Task instructions
Find the line containing "890x766 pixels." in the entries below. Reproduce that line and each one after it to the end, exactly, with no other lines.

Content starts

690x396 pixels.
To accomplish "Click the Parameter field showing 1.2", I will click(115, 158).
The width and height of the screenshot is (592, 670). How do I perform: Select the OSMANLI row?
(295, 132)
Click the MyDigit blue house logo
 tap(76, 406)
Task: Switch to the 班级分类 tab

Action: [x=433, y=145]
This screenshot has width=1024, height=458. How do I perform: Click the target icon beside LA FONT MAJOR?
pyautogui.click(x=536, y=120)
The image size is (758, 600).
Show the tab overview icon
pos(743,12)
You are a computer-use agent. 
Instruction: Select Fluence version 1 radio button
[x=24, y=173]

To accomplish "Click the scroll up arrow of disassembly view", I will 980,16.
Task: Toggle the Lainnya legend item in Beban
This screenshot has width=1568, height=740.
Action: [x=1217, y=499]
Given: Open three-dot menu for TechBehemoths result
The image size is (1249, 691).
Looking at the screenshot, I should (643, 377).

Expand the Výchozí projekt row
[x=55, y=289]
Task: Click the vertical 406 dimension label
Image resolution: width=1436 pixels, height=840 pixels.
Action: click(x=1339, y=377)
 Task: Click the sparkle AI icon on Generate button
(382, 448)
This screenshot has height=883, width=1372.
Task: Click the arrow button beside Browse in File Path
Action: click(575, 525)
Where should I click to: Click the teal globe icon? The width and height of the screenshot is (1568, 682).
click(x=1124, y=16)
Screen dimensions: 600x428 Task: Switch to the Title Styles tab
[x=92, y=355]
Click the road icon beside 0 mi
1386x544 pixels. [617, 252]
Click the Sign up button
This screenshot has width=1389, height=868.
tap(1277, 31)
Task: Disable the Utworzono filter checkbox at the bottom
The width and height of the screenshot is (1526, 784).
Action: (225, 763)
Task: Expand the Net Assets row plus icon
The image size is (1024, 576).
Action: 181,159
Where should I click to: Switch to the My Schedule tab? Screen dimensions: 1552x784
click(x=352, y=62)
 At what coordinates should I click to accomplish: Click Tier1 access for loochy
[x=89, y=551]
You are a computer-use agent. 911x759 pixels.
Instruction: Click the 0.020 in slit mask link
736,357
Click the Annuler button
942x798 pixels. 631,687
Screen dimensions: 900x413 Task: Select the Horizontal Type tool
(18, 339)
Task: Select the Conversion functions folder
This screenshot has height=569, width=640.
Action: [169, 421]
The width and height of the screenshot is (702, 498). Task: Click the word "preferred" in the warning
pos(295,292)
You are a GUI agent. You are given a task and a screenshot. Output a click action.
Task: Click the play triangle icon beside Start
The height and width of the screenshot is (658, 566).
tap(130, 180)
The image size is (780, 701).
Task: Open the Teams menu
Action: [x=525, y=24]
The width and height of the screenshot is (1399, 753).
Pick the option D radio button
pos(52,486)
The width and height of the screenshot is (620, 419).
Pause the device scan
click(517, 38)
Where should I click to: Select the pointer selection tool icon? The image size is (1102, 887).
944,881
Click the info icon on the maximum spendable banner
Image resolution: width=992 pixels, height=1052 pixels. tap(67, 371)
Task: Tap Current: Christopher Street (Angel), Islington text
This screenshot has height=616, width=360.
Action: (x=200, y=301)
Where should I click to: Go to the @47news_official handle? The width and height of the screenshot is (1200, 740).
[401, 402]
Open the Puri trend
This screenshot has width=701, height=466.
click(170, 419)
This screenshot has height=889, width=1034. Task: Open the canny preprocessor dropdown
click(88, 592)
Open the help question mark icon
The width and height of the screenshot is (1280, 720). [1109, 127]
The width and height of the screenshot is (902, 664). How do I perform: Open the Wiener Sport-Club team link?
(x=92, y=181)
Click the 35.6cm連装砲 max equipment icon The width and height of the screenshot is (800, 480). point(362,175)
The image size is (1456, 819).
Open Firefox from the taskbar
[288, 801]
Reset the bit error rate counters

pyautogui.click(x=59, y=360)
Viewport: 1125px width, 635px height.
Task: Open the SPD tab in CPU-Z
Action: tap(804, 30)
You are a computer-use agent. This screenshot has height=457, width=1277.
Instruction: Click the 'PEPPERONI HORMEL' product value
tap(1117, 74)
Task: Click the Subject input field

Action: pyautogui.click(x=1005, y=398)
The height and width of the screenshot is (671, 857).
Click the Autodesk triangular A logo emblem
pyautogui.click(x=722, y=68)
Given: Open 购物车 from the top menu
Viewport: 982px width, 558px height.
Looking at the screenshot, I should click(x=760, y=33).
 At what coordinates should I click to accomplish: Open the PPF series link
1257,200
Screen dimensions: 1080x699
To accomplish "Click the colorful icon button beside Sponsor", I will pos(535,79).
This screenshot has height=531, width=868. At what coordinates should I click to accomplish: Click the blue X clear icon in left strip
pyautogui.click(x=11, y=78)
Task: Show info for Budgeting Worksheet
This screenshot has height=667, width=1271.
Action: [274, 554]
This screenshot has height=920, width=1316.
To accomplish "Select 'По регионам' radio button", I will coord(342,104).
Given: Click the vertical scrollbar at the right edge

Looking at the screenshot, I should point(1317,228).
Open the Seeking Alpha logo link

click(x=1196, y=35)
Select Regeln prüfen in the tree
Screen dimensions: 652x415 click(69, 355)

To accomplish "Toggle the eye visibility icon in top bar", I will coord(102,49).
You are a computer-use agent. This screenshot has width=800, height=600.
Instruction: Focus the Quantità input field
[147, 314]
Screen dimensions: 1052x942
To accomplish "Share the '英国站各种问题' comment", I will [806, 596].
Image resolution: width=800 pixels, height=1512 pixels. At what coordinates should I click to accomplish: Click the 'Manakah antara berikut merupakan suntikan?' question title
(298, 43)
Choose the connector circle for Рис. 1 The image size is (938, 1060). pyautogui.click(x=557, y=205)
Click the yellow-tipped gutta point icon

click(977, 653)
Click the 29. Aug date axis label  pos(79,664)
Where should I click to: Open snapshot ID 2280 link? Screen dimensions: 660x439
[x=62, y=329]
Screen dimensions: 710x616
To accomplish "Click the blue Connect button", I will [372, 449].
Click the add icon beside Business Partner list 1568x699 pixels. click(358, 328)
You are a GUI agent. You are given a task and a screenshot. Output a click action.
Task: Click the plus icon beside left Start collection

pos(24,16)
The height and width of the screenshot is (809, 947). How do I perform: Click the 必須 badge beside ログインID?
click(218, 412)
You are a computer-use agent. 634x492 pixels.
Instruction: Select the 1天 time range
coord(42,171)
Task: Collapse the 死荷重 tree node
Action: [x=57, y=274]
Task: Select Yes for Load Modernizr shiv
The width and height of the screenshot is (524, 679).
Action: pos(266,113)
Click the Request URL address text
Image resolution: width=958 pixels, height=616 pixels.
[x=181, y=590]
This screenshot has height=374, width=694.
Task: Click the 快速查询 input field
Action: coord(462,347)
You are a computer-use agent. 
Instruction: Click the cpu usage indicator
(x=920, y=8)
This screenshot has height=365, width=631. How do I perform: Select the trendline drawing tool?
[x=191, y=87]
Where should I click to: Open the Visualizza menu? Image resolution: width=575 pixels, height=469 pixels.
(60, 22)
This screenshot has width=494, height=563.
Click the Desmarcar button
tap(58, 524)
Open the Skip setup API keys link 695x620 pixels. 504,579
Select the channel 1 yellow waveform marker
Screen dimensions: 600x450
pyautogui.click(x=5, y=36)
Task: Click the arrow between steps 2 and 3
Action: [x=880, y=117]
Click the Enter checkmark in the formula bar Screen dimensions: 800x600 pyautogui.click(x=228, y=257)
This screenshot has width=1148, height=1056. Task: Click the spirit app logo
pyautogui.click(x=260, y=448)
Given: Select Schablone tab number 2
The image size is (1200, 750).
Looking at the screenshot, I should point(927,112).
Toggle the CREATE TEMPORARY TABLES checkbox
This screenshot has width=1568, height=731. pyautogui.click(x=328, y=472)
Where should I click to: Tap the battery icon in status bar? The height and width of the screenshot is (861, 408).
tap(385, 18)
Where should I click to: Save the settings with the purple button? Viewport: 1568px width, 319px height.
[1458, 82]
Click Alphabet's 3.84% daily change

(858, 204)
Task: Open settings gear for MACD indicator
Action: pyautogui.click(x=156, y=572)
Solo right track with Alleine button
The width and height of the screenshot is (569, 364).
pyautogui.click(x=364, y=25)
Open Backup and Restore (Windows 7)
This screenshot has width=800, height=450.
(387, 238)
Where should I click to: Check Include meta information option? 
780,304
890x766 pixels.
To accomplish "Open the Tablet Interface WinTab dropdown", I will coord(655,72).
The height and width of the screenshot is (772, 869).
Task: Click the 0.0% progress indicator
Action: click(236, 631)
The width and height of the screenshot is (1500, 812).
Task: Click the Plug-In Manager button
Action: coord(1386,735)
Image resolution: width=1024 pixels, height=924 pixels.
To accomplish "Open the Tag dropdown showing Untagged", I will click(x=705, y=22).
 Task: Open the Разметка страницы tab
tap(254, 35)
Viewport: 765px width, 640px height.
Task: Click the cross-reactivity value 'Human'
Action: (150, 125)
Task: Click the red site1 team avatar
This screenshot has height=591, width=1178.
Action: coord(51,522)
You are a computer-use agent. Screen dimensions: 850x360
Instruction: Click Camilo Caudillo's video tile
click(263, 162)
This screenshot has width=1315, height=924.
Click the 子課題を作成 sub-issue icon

Content ends

Answer to the exercise
890x766 pixels.
To accomplish "Open the Tablet Interface WinTab dropdown", I will coord(655,72).
The height and width of the screenshot is (772, 869).
Task: Click the 0.0% progress indicator
Action: click(236, 631)
The width and height of the screenshot is (1500, 812).
Task: Click the Plug-In Manager button
Action: coord(1386,735)
Image resolution: width=1024 pixels, height=924 pixels.
To accomplish "Open the Tag dropdown showing Untagged", I will click(x=705, y=22).
 Task: Open the Разметка страницы tab
tap(254, 35)
Viewport: 765px width, 640px height.
Task: Click the cross-reactivity value 'Human'
Action: (150, 125)
Task: Click the red site1 team avatar
This screenshot has height=591, width=1178.
Action: coord(51,522)
You are a computer-use agent. Screen dimensions: 850x360
Instruction: Click Camilo Caudillo's video tile
click(263, 162)
This screenshot has width=1315, height=924.
Click the 子課題を作成 sub-issue icon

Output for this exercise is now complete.